The newly assigned member receives an email notification
telling them what vulnerability is assigned to them and the group where it is reported. And members subscribed to treatment updates notifications are also informed of the assignment. In both cases, the email provides a link to the relevant Locations section.
The person who is assigned fix work can find the newly added task in their To do section, accessible from the top-right menu. A red dot in this section's icon represents pending remediation work. To learn to use this section, read See vulnerabilities assigned to you.
Approve or reject vulnerability acceptance treatments
Role required: Vulnerability Manager or User Manager
Fluid Attacks' platform allows for accepting vulnerabilities temporarily or permanently, which means doing no fix work to address them for a defined period or indefinitely, respectively. If you have the Vulnerability Manager or User Manager role, and you have the Treatment updates notification enabled, you receive emails about your team's vulnerability acceptance requests.

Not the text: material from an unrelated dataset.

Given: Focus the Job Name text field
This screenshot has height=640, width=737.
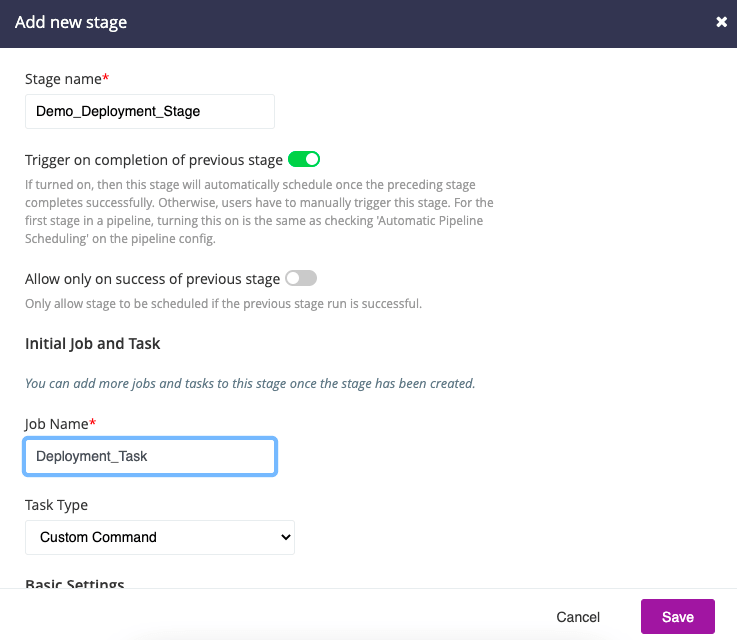Looking at the screenshot, I should (x=149, y=456).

You have a deadline of five days to respond with your approval or rejection. In case of no response, the vulnerability's treatment reverts to 'Untreated' or 'In progress', whichever was previous to the request.
The following are the steps to respond to acceptance requests:
- Locate the vulnerability in question, either following the link in the email or going to your group's Injected section and accessing the type's Locations section.
- Select the vulnerability by ticking its check box and click the Treatment acceptance button.
- In the pop-up window, specify the treatment request you are responding to.
- Choose to approve or reject the request using the toggle and provide your feedback.
- To apply your decision, click on Confirm.
If you reject the request, the vulnerability's treatment will revert to 'In progress' or 'Untreated', whichever was its treatment before the request.